* WHAT IS NEEDED
Give back exactly the stretch of data below from the line holding "Task: Click the star emoji before Annette" through the line holding "Expand the chevron", both ends included, and leave the remaining lines out.

* TASK DATA

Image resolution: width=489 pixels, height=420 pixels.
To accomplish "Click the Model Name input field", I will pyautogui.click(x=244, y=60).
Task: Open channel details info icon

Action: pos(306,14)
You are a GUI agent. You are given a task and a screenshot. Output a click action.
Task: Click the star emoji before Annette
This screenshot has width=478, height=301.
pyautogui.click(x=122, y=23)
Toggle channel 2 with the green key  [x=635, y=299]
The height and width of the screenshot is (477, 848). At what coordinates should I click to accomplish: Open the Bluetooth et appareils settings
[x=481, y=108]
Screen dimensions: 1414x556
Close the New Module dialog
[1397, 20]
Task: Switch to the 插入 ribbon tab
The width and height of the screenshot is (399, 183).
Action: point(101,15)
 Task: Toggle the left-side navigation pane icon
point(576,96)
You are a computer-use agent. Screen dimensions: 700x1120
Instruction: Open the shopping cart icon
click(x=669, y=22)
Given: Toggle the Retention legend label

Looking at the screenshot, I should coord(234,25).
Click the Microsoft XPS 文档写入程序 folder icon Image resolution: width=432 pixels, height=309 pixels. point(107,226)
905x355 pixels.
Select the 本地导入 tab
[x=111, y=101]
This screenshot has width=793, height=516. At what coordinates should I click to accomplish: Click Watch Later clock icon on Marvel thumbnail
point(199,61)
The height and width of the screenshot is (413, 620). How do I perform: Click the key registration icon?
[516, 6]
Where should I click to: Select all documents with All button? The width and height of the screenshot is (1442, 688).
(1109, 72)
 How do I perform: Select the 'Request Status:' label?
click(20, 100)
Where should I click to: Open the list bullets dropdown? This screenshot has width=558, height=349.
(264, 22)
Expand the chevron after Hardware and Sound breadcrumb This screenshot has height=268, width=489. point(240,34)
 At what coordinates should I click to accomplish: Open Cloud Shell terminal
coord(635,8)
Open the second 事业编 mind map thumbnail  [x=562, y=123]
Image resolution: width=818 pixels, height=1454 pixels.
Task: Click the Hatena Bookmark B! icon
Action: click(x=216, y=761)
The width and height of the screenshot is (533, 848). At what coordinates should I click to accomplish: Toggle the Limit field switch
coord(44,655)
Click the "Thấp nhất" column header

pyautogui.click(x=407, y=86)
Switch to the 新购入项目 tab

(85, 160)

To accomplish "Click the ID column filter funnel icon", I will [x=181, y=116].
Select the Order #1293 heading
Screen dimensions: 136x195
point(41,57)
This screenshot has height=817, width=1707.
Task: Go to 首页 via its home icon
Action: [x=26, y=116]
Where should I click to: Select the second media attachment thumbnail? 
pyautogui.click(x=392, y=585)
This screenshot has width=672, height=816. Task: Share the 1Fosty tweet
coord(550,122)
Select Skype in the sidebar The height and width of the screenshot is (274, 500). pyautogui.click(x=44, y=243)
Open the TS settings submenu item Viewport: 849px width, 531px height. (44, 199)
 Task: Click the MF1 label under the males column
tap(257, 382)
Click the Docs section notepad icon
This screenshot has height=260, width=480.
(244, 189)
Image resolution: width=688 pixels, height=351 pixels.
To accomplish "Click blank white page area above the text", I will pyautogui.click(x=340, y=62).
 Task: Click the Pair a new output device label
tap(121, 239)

* THE ANSWER
Task: Click the star emoji before Annette
This screenshot has width=478, height=301.
pyautogui.click(x=122, y=23)
Toggle channel 2 with the green key  [x=635, y=299]
The height and width of the screenshot is (477, 848). At what coordinates should I click to accomplish: Open the Bluetooth et appareils settings
[x=481, y=108]
Screen dimensions: 1414x556
Close the New Module dialog
[1397, 20]
Task: Switch to the 插入 ribbon tab
The width and height of the screenshot is (399, 183).
Action: point(101,15)
 Task: Toggle the left-side navigation pane icon
point(576,96)
You are a computer-use agent. Screen dimensions: 700x1120
Instruction: Open the shopping cart icon
click(x=669, y=22)
Given: Toggle the Retention legend label

Looking at the screenshot, I should coord(234,25).
Click the Microsoft XPS 文档写入程序 folder icon Image resolution: width=432 pixels, height=309 pixels. point(107,226)
905x355 pixels.
Select the 本地导入 tab
[x=111, y=101]
This screenshot has width=793, height=516. At what coordinates should I click to accomplish: Click Watch Later clock icon on Marvel thumbnail
point(199,61)
The height and width of the screenshot is (413, 620). How do I perform: Click the key registration icon?
[516, 6]
Where should I click to: Select all documents with All button? The width and height of the screenshot is (1442, 688).
(1109, 72)
 How do I perform: Select the 'Request Status:' label?
click(20, 100)
Where should I click to: Open the list bullets dropdown? This screenshot has width=558, height=349.
(264, 22)
Expand the chevron after Hardware and Sound breadcrumb This screenshot has height=268, width=489. point(240,34)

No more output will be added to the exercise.